……Emily Muchaembera; PWDS4ED Provincial Chairperson for Manicaland

By Desire Tshuma

Harare — When President Emmerson Mnangagwa pledged that “no one and no place” would be left behind, the disability community took it literally.

Soon after, PWDs4ED formed as a Zanu PF affiliate and began turning that promise into structures, slogans, and street-level turnout—from record disability voting in 2023 under the motto “There is no Vote X” to provincial campaigns backing Vision 2030, Amendment Bill No. 3, and anti-sanctions messaging. Today the group has chapters in all ten provinces, databases down to districts, and a public presence at rallies, hearings, and press conferences alongside party leaders.

But mobilisation has outpaced material support, leaders say. The gap—mobility, capital, housing, and representation—shapes everyday politics for members living in remote villages or peripheral settlements where rent is cheap and buses scarce. Manicaland provincial chairperson Emily Muchaembera put the case in plain terms.
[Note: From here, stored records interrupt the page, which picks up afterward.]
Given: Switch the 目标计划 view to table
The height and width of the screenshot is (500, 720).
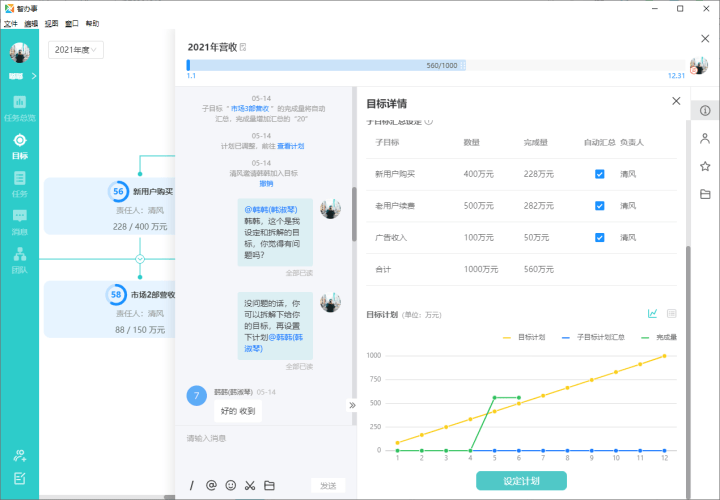Looking at the screenshot, I should coord(672,314).
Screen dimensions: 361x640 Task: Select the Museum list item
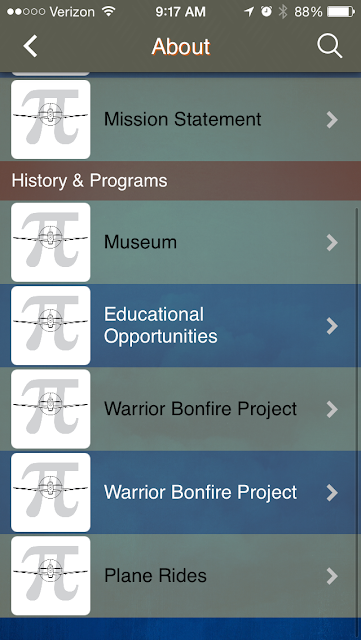point(180,242)
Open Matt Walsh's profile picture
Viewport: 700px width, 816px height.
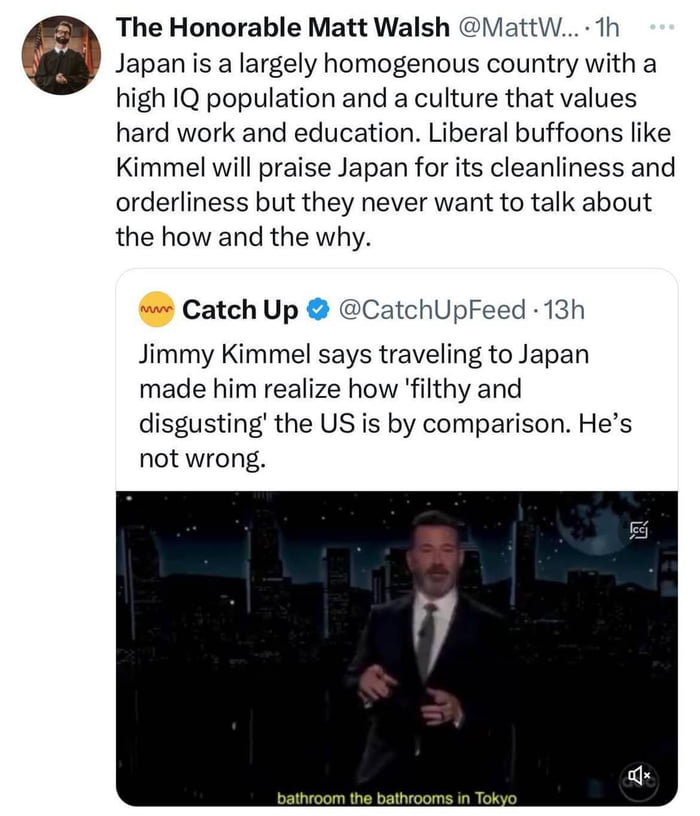click(x=60, y=58)
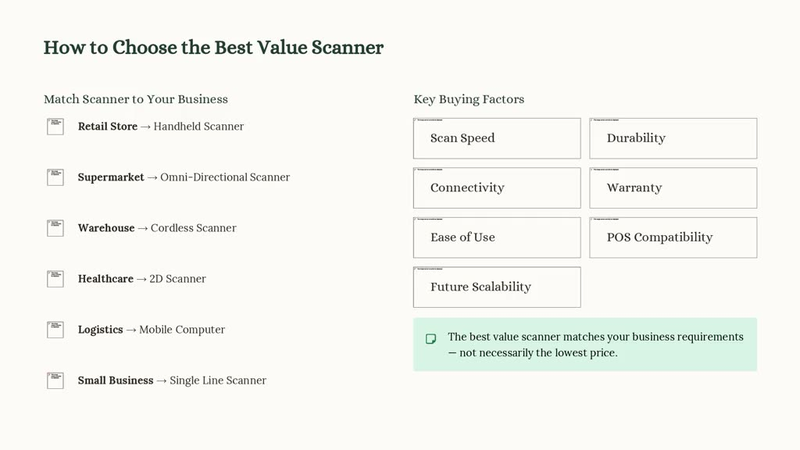800x450 pixels.
Task: Click the Small Business row icon
Action: (55, 381)
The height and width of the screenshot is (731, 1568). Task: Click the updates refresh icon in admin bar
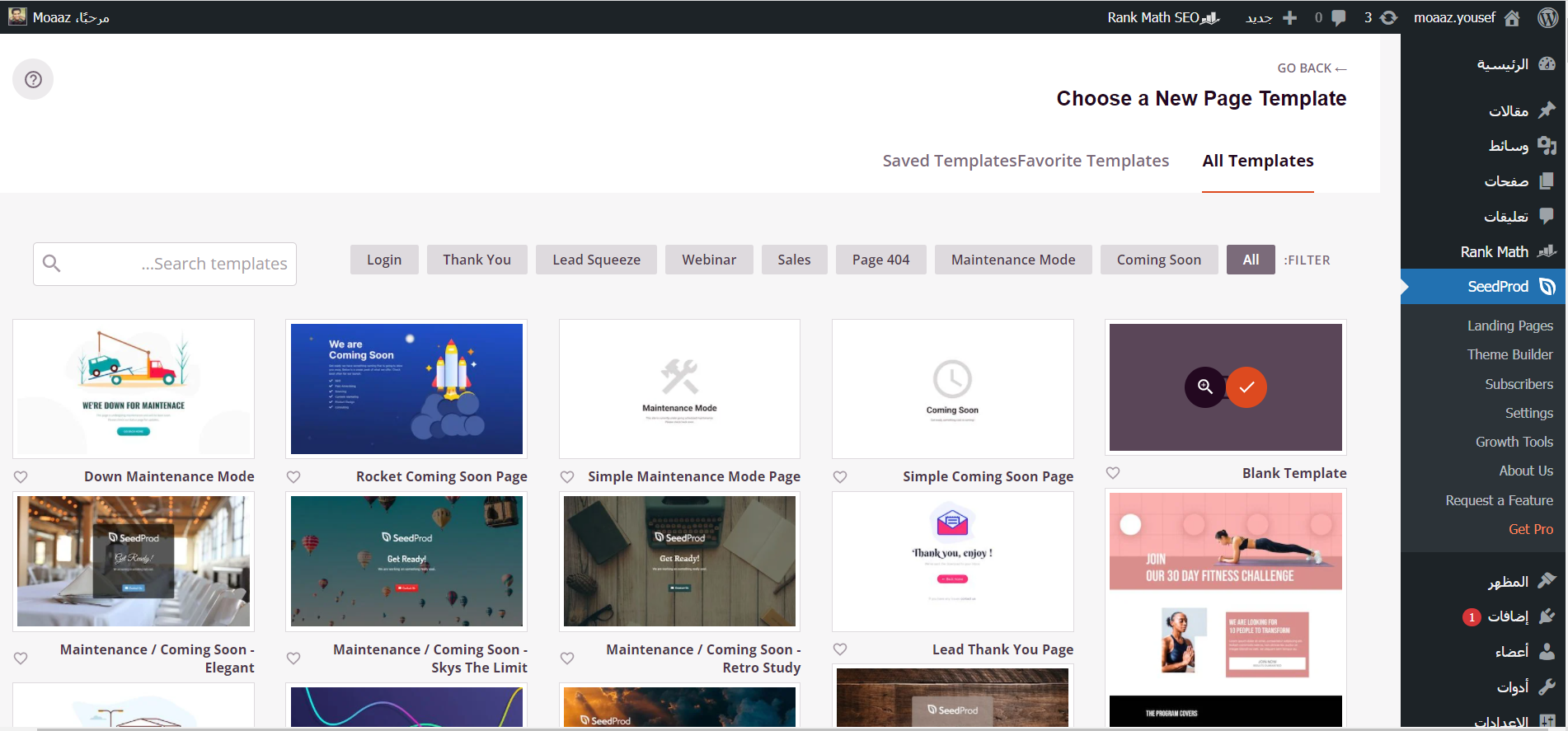[x=1388, y=17]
“We mobilised for the vote and we mobilised for Vision 2030,” Muchaembera said. “Now we need the means to keep mobilising—vehicles for provincial chairs, projects tied to our training, and disability portfolios led by people who live this language every day. If sanctions hurt able-bodied families, they crush ours. If the President’s promise means anything, it must reach doorsteps where we live.”

PWDs4ED points to recent actions—a Kadoma press conference on Amendment Bill No. 3 with members bussed to hearings, and anti-sanctions statements that link national economic pain to disability precarity—as proof of loyalty and capacity. What the affiliate wants next is targeted: empowerment funding that prioritises disability ventures (farming and mining among them), accommodation support to reduce stigma in rentals, and protected slots in government and party structures so disability voices set agendas rather than echo them.

Officials in Zanu PF have welcomed the group’s turnout; the test now, PWDs4ED argues, is whether inclusion moves from symbolic to budgetary. For Muchaembera and her provincial teams, the slogan has a second half they’re determined to see funded: “no one left behind” only works if organisers can reach the last mile.